Segment Start: Given records
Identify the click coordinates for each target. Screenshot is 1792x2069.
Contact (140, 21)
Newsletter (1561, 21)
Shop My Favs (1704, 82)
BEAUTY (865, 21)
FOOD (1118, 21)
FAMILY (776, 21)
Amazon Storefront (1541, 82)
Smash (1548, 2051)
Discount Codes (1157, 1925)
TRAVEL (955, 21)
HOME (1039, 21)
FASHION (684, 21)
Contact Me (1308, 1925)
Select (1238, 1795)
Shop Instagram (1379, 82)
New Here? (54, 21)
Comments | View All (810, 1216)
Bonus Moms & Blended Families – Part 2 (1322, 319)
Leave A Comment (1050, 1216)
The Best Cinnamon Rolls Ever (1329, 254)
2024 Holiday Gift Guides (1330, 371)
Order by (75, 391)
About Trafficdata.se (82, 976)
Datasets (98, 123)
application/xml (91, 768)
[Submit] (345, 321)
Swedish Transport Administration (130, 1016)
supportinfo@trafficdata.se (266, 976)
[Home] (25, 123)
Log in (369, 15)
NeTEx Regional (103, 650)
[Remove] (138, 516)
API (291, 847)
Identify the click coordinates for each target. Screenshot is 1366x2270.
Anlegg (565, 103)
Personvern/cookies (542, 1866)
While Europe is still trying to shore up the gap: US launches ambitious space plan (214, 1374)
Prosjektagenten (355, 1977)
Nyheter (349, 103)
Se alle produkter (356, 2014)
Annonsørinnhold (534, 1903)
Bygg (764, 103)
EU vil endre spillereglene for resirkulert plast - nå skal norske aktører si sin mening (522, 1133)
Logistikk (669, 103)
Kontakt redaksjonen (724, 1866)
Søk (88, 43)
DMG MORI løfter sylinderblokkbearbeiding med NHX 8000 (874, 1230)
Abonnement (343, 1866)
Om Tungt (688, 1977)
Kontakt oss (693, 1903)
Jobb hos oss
Segment End: Given records
Assigned task -
Look through the entries above, find each line containing "click", and copy it.

Solution to the exercise -
Identify the click coordinates for each target. Screenshot is 1792x2069.
Identify the click coordinates for each target. Screenshot is 1366x2270.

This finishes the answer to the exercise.